Le choix d‟une position intermédiaire qui à la fois rejette le côté déterministe et rationnel des « positivistes purs », et s‟éloigne des « constructivistes purs » qui surestiment les capacités des individus et des organisations à échapper au réel, semble nécessaire pour mener à bien nos travaux. En effet comme le souligne Martinet (1990: 31) « les phénomènes sociaux existent non seulement dans les esprits mais aussi dans le monde réel et on peut découvrir entre eux quelques relations légitimes et raisonnablement stables ».

En dépassant le débat positivisme radical/constructivisme radical, nous sommes amenée à penser que d‟une part, la réalité n‟est pas entièrement donnée et extérieure et que d‟autre part, elle n‟est pas construite collectivement avec une coordination complète entre les acteurs.

Ce qui nous conduit à rejoindre David (1999: 15) lorsqu‟il précise que « nous pouvons admettre, en sciences de gestion, que la réalité existe, mais qu‟elle est construite de deux manières:

-construite dans nos esprits, parce que nous n‟en avons que des représentations,

-construite parce que, en sciences de gestion, les différents acteurs-y compris les chercheurs- la construisent ou aident à la construire ».

Compte tenu de ces remarques, les débats scientifiques sur le positionnement épistémologique des sciences de gestion ne sont pas prêts de se tarir. Nous optons pour notre recherche plutôt pour un positionnement constructiviste modéré.

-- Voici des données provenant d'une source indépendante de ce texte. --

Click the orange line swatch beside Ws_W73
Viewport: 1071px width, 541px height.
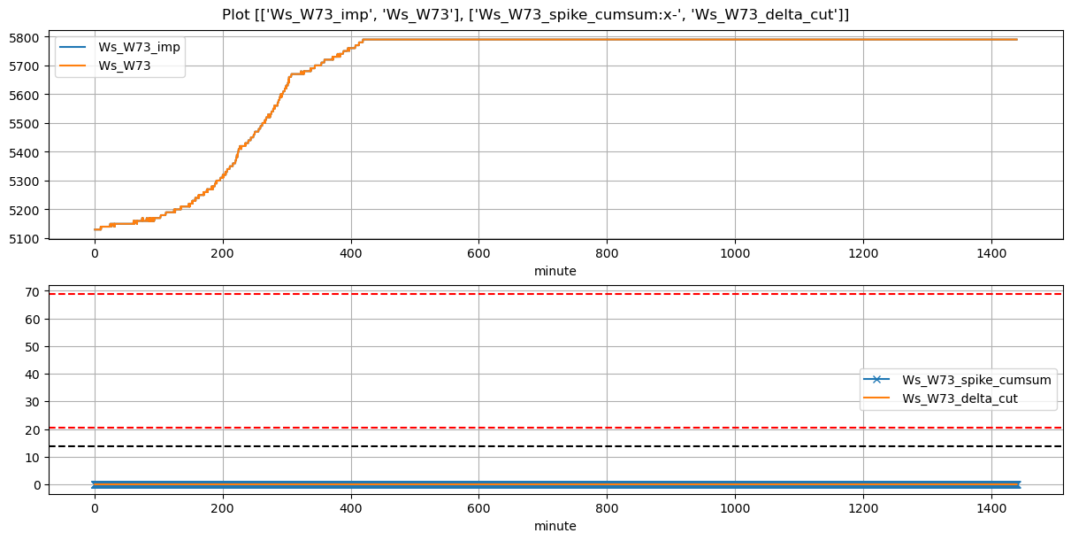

Ce qui devient essentiel c‟est le raisonnement scientifique adopté car il porte sur la production des idées et sur leur enchainement. Miles et Huberman nous encouragent dans cette voie en précisant:

« Nous privilégions aussi un certain pragmatisme. Même si nous exposons notre position épistémologique, nous croyons, peut-être moins naïvement que ne pourrait le penser le lecteur à première vue, que toute méthode qui marche, qui permet de parvenir à des conclusions claires, vérifiables et reproductibles, à partir d‟un ensemble de données qualitatives, est bonne à prendre quels que soient ses antécédents ». (Miles et Huberman, 2007:15).